Reading passage:
# # #

Sharpening Blades in the FCC's Regulation Weed Wacker

 You’re reading the Benton Foundation’s Weekly Round-up, a recap of the biggest (or most overlooked) telecommunications stories of the week. The round-up is delivered via e-mail each Friday.

Round-Up for the Week of June 4-8, 2018

Robbie McBeath

Federal Communications Commission Chairman Ajit Pai (in)famously said, “We need to fire up the weed whacker and remove those rules that are holding back investment, innovation, and job creation.” On June 1, 2018, we learned a bit about how far follow-Republican FCC Commissioner Michael O’Rielly is willing to go to cut back consumer protections. In FCC Regulatory Free Arena, Commissioner O’Rielly highlights the pervasiveness of the “app economy” to argue that traditional companies regulated by the FCC should seek to be released from their regulatory obligations.

O'Rielly's Argument

Michael O'Rielly

Commissioner O’Rielly argues that the competition from the “numerous modern technologies central to many Americans' communications habits” (social media, YouTube, Netflix, Spotify, etc.) is sufficient enough to justify regulatory relief for all companies regulated by the FCC. 

O’Rielly sees large-scale investment in the app economy, but not in traditionally-regulated companies. “Talk with any market analyst or investor group, as I try to do regularly, on whether they see new large-scale investment coming to any services regulated by the Commission and, except for certain opportunities in the wireless sector, they will look at you like you have two heads and speak Venusian.”

“This rapid development and momentous shift of consumer preferences toward application-centric offerings, requires the Commission to evolve its overall approach. Entire subject areas — once proud mainstays of the agency's workload — need to be scrapped immediately,” says O’Rielly. “[T]he Commission must rethink outdated terminology and market definitions. Continuing to label and regulate certain providers as ‘incumbents’ based on legacy notions of competition instead of marketplace realities makes no sense.”

# # #

Information provided:
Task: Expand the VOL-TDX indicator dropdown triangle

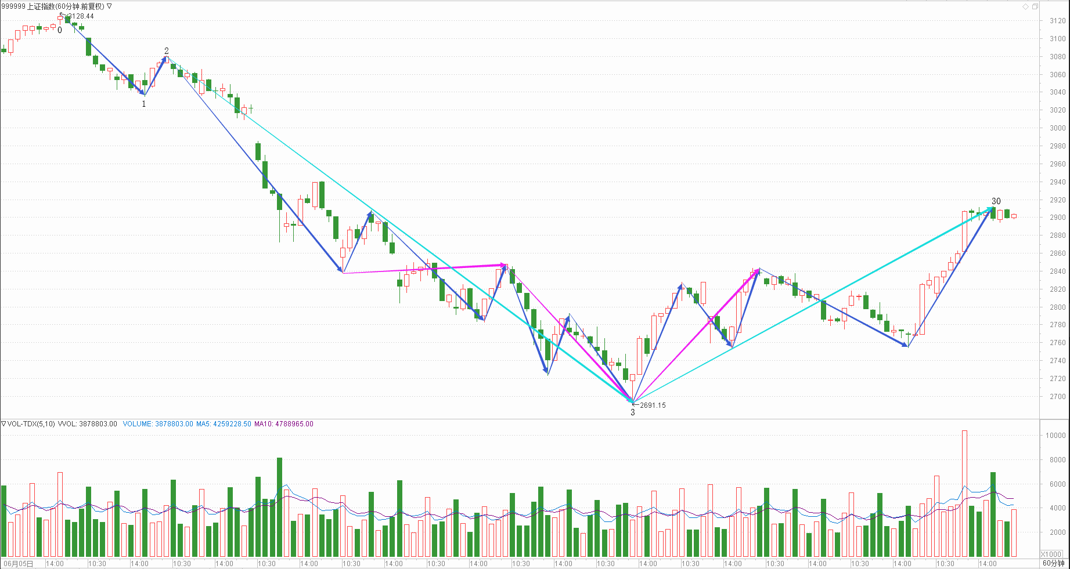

# # #

From the FCC article, copy word for word the stretch from "Sharpening Blades in" through "their regulatory obligations.". Draw only on the FCC article, not on the data.

Sharpening Blades in the FCC's Regulation Weed Wacker

 You’re reading the Benton Foundation’s Weekly Round-up, a recap of the biggest (or most overlooked) telecommunications stories of the week. The round-up is delivered via e-mail each Friday.

Round-Up for the Week of June 4-8, 2018

Robbie McBeath

Federal Communications Commission Chairman Ajit Pai (in)famously said, “We need to fire up the weed whacker and remove those rules that are holding back investment, innovation, and job creation.” On June 1, 2018, we learned a bit about how far follow-Republican FCC Commissioner Michael O’Rielly is willing to go to cut back consumer protections. In FCC Regulatory Free Arena, Commissioner O’Rielly highlights the pervasiveness of the “app economy” to argue that traditional companies regulated by the FCC should seek to be released from their regulatory obligations.